**THE TASK**
Reproduce the material below with each "Debt Relief" renamed to "Debt Help" and everything else left as it is. Leave the pictures out.
── MATERIALS PROVIDED
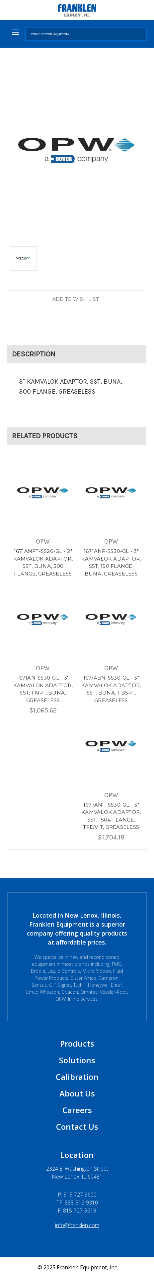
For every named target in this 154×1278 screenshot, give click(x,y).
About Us (77, 1093)
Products (77, 1043)
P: (77, 1194)
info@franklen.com (77, 1225)
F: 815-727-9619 (77, 1210)
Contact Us (77, 1126)
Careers (77, 1109)
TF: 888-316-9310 (77, 1202)
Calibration (77, 1076)
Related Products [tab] (45, 436)
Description (33, 354)
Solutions (77, 1060)
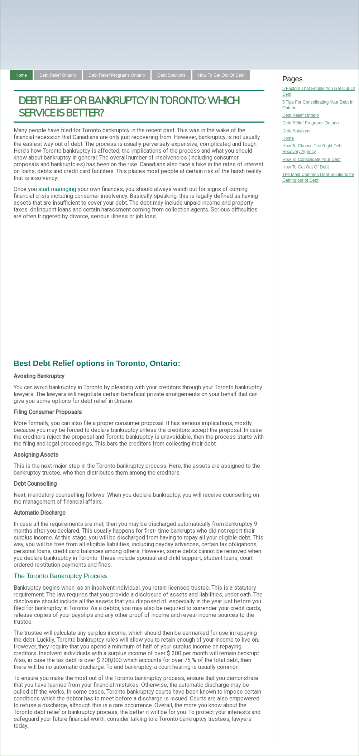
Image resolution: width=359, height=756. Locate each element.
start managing (57, 189)
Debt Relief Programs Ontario (116, 75)
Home (21, 75)
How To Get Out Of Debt (221, 75)
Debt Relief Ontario (57, 75)
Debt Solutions (171, 75)
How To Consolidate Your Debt (311, 159)
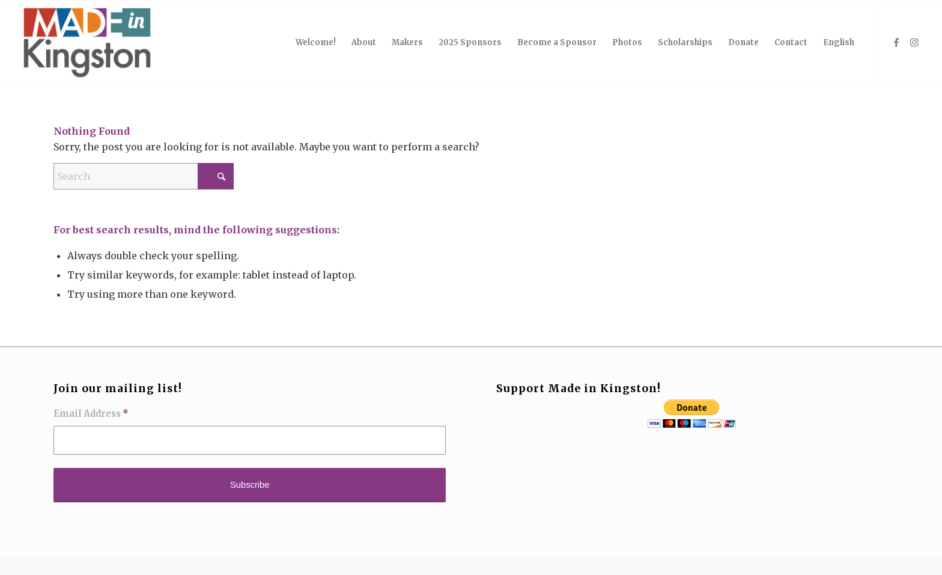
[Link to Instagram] (914, 42)
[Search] (143, 176)
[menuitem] (316, 43)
────
**SOLUTION TO THE PROBLEM**
For every named target in this 154×1278 screenshot, give click(x,y).
About Us (77, 1093)
Products (77, 1043)
P: (77, 1194)
info@franklen.com (77, 1225)
F: 815-727-9619 (77, 1210)
Contact Us (77, 1126)
Careers (77, 1109)
TF: 888-316-9310 (77, 1202)
Calibration (77, 1076)
Related Products [tab] (45, 436)
Description (33, 354)
Solutions (77, 1060)
Image resolution: width=359, height=756. Locate each element.
start managing (57, 189)
Debt Help Programs Ontario (116, 75)
Home (21, 75)
How To Get Out Of Debt (221, 75)
Debt Help Ontario (57, 75)
Debt Solutions (171, 75)
How To Consolidate Your Debt (311, 159)
[Link to Instagram] (914, 42)
[Search] (143, 176)
[menuitem] (316, 43)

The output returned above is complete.